*Task*.
Read the records beneath this task and copy every line that contains the string "computer".

*Given data*.
*** Block opens ***

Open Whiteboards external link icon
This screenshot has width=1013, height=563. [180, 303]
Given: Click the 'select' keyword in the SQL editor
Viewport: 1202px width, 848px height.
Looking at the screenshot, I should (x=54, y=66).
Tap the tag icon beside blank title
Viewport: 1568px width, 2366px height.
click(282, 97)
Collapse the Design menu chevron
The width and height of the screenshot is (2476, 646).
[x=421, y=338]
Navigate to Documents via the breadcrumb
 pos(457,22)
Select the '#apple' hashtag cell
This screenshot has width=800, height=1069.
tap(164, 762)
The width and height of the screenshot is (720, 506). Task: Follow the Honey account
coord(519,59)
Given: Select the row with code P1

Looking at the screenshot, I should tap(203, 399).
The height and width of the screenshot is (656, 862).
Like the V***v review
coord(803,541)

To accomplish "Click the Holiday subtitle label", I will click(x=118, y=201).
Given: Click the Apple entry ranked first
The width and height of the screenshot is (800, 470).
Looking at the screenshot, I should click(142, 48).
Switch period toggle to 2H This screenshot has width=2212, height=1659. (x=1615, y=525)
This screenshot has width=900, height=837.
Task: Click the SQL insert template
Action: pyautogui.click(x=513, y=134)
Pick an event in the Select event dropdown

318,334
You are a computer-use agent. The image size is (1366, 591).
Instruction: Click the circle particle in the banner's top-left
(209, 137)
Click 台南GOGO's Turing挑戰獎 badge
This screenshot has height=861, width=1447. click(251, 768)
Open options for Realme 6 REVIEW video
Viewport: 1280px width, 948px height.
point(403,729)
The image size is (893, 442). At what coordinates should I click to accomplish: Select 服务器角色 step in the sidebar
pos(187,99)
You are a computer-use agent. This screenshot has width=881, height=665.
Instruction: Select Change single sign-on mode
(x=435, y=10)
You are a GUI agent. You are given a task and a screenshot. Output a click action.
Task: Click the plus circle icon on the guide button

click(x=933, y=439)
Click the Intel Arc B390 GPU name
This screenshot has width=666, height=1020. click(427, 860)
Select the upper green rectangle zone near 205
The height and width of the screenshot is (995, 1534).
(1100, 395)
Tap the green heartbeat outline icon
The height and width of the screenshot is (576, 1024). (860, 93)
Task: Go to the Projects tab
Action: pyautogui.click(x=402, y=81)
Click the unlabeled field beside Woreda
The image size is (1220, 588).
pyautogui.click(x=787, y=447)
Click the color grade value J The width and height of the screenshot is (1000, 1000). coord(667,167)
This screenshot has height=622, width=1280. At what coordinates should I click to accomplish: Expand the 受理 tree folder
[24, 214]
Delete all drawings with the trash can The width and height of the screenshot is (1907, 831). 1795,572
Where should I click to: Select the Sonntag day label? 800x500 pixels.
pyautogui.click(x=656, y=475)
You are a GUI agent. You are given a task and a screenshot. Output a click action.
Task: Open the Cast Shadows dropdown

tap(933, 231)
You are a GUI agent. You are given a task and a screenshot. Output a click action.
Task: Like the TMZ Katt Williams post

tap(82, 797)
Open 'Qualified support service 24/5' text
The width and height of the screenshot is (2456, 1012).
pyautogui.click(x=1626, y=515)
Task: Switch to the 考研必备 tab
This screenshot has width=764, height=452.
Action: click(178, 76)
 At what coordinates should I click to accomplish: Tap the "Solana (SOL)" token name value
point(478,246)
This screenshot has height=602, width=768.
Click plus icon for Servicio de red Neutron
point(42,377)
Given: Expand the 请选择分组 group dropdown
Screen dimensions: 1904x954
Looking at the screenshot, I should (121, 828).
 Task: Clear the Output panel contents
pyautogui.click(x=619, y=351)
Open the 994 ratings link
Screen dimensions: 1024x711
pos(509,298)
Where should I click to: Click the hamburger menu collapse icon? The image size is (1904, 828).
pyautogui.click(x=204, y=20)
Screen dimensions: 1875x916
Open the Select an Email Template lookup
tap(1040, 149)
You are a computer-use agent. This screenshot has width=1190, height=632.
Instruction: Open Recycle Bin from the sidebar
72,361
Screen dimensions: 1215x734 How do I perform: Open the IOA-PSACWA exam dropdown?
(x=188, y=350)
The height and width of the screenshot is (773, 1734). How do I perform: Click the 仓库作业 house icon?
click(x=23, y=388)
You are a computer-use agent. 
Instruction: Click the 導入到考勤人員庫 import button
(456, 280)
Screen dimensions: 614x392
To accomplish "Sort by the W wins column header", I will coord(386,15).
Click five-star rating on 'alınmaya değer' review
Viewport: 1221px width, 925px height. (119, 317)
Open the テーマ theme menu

*** Block closes ***

*Your solution*.
You are a computer-use agent. The image size is (1366, 591).
You are a computer-use agent. This screenshot has width=881, height=665.
You are a computer-use agent. This screenshot has width=1190, height=632.
You are a computer-use agent. 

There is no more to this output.